資料紹介(7) 疎開木札

「鉄道荷物」木札(画像の一部を加工)


今回は平岩邸の資料から「疎開木札」を紹介したいと思います。
ここでいう「疎開木札」とは、「チッキ札」と呼ばれた「鉄道荷札」のことです。
この画像は米吉の妻・佐与子が疎開先の栃木県から東京の米吉宛に荷物を送る際に使用した荷札であることがわかります。


平岩一家は東京大空襲直前の1945年3月6日に、縁故のある栃木県に疎開します。
疎開先は米吉の父・6代目甚助から継いだ土地で、竹問屋時代に竹の供給地となっていた場所でした。
そこでの疎開生活については米吉の長女・由伎子による米吉の伝記『狼と生きて』に綴られています。
この木札も、その疎開生活の前か合間に使用されていたものでしょう。
その後、一家は5月末に山形へ再疎開しています。



「疎開木札」の包み紙


さて、そもそも「鉄道荷札」とは、1986(昭和61)年まで続いた国鉄による駅留めの鉄道輸送サービス(通称「チッキ」)で使用された荷札のことで、通常は紙製でした。
木札である理由ははっきりわかっていませんが、「疎開」の時期と関わる理由であるとすれば、総動員体制下の紙不足によるものと推測されます。
平岩邸資料には、このような「疎開木札」が20枚ほど、包み紙に包まれて保存されています。



簡素な疎開木札(画像の一部を加工)


そのなかには、冒頭の画像よりもさらに簡素な木札も。
宛先等を記すためのゴム印がなく、ワイヤーではなく紙紐が使われています。
製造・使用された時期の前後関係や変更の詳細はわかりませんが、物資のさらなる不足を反映したものであることを想像させます。

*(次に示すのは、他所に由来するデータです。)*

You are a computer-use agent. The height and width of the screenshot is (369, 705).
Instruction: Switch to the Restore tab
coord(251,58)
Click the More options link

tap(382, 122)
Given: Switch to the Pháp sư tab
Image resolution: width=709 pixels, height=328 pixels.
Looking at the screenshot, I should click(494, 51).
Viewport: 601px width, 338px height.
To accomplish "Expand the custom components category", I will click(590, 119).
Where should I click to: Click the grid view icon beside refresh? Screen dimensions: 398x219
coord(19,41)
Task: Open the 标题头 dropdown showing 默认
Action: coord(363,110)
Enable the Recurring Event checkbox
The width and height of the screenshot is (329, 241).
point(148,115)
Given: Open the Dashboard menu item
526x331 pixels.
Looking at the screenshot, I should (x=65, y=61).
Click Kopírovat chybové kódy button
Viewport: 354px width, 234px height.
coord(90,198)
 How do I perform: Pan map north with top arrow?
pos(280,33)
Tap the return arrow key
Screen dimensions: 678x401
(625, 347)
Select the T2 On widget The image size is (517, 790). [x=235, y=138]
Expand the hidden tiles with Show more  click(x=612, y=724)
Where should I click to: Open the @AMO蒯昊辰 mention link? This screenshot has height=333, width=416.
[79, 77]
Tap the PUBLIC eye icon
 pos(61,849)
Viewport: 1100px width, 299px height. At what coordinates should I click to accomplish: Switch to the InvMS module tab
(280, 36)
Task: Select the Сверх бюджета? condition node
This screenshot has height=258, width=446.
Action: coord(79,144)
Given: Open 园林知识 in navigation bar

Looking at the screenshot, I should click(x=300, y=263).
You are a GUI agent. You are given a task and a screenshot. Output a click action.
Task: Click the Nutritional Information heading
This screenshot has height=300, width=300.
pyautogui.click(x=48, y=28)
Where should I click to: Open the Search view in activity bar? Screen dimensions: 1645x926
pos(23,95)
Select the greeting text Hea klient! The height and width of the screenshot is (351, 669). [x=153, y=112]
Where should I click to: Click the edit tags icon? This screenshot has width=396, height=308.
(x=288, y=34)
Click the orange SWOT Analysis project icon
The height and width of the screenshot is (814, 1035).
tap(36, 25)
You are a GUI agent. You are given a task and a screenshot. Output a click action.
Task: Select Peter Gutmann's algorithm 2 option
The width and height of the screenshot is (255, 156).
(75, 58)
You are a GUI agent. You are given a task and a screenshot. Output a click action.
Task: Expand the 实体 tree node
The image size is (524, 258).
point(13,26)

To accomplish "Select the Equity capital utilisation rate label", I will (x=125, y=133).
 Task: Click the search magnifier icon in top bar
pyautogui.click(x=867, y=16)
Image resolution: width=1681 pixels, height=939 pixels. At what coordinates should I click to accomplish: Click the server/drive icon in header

「フィラリア研究会 試験犬」木札(画像の一部を加工)


この「疎開木札」のなかには「フィラリア研究会 試験犬」と書かれた木札もありました。
こちらも詳細はわかりません。
あくまで想像ですが、宛先の駅名が書かれていないことからすると終点・上野駅留めだったから、発送者が書かれていないのは受託手荷物だったからではないでしょうか。
しかるに、犬フィラリア症と思しき症状で亡くなった犬を東京の獣医のもとで解剖などしてもらうために受託手荷物として預けた際に使用した荷札だったのではないかと推測しています。



そうなると、『狼と生きて』に疎開先に連れていった犬はシェパードのキングだけだったとあり、キングが亡くなったのは1946年夏ですが、その際に使用されたものなのか*1、そうでなく、戦時中に他家の犬に使用したものであるならば、亡くなった犬を「試験犬」として明記することのうちに供出圧があったのかなど、さまざまな疑問が浮かんできます。
とはいえ、想像が大部分を占めるうちに考え得る疑問ですし、冗長になりますので、これ以上の言及は避けておきたいと思います。

*1 自由が丘の平岩邸が不法占拠されたことにより、米吉は戦後もしばらく栃木と自由が丘の二重生活を送っていました。


畜犬票


最後に「疎開木札」と同じ包み紙に包まれて残されていた畜犬票を紹介して終わりにしたいと思います。
こちらも詳細は不明ですが、キングの形見ではないかと推測しています。


犬と関わり合いながら戦争末期を生きた平岩一家の疎開生活の一端が垣間見える資料ではないでしょうか。